E então passei a fazer o que ele dizia. Claro que não o fiz em todos os lugares. Em geral, em situações onde alguém que tem pouco dinheiro e há pouca comida, e ainda por cima tinha feito para mim, eu passei a comer.  Já na minha casa, ou em qualquer lugar onde há fartura eu escolho pouco do que eu gosto. Tá vendo, ainda estou longe de  ter atitude perfeita como a dos Lamas que conheci 🙂

Voltei nesse pensamento por algo distante e perto. Nossa necessidade de atenção.

No último feriado eu fui viajar para São Bento. Inventaram de subir a pedra do Baú. Eu nao sou montanhista experiente mas não acho nada de muito perigoso de subir a pedra do Baú. Então eu fui de chinelo. Era feriado, vimos muitos grupos com guias. Eu estou acostumada a fazer longas caminhadas mas sempre ando devagar.  Quando cheguei na pedra todo mundo ali estava de cadeirinha, corda e eu estava de chinelo. Expliquei que tava tudo ótimo e que eu nao ia subir o Baú de chinelo iria subir descalça. Comigo estava Andre, Tim e Lu.

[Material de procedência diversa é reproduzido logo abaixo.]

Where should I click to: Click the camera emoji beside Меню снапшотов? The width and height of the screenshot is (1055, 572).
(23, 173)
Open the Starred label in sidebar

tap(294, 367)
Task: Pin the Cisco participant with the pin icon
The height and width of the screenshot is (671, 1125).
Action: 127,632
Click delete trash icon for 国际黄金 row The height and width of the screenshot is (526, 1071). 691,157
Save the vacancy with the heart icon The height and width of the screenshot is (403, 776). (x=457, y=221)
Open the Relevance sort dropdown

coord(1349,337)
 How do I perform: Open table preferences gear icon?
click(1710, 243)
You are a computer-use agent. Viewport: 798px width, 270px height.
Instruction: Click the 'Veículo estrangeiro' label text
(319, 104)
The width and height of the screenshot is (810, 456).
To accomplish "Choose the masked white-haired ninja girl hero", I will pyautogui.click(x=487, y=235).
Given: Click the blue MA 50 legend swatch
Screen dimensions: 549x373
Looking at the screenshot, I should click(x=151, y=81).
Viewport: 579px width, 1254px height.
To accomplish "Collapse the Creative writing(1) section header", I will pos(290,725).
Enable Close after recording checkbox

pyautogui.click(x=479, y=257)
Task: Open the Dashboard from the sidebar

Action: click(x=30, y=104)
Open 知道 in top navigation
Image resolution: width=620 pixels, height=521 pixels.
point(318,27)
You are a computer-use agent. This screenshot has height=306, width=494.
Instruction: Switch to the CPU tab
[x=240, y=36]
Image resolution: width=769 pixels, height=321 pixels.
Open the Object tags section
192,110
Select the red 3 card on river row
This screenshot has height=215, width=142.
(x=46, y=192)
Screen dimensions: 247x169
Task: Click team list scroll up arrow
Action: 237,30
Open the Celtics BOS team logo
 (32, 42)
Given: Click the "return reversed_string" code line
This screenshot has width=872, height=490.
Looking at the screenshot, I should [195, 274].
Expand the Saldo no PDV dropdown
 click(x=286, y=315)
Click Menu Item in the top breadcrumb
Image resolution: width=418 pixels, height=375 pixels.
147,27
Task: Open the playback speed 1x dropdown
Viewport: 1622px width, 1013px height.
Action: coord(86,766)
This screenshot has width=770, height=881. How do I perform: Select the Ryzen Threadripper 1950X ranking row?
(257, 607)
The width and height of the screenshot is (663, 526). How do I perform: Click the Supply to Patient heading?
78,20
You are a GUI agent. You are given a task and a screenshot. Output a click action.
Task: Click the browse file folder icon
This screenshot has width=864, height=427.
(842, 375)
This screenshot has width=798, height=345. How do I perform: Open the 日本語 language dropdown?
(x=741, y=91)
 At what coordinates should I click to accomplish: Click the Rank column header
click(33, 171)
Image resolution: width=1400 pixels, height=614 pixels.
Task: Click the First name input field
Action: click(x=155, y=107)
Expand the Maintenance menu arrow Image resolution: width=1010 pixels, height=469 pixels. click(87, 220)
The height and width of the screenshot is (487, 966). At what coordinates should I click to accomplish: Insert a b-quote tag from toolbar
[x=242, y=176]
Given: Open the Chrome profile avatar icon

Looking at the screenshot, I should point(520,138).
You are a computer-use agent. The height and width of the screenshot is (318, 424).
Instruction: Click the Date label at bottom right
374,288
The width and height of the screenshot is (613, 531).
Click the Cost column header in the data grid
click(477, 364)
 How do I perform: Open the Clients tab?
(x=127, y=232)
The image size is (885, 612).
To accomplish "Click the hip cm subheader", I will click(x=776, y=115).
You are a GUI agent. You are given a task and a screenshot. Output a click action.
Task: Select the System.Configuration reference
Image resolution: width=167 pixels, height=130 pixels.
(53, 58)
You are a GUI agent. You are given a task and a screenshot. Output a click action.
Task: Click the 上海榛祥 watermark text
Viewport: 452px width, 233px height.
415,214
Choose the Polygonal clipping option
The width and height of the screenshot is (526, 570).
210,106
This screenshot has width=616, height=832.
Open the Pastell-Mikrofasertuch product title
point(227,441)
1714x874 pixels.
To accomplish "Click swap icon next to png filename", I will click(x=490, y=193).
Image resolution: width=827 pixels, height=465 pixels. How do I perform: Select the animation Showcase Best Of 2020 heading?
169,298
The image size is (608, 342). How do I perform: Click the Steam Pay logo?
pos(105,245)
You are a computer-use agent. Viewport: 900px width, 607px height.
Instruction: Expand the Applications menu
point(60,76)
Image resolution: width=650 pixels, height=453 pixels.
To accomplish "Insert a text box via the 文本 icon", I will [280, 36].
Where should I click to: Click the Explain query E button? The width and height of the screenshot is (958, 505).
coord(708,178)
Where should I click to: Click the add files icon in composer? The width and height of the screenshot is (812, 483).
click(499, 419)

De cara me falaram que tava quente… Entao fui fazer o teste. Nao achei nada demais e desci e pedi para  Lu subir ( ela tava de de tenis)  e ela subiu uns poucos degraus e ficou com medo. Disse a ela que era melhor então ela não subir. Já  André, meu marido e o meu quase primo Tim disseram que subiriam. Então fui subindo e de repente vi os dois parados  no meio da subida. Eles estavam sentados e estavam  mais para baixo. Sim, estávamos sem corda, sem cadeirinha. Gritei para baixo para falar com ele e perguntar se nao iriam subir. Tim,  subiu e me passou. E quando eu olhei para trás André ainda estava parado. Gritei

“Você nao sobe?”

“Não. Vocês estão loucos isso é perigoso demais.  “

Olhei para o Tim e disse

“Vamos descer então….”

“Ju nao dou conta. Vou continuar subindo e vou descer pelo Sul que é menos esposto.”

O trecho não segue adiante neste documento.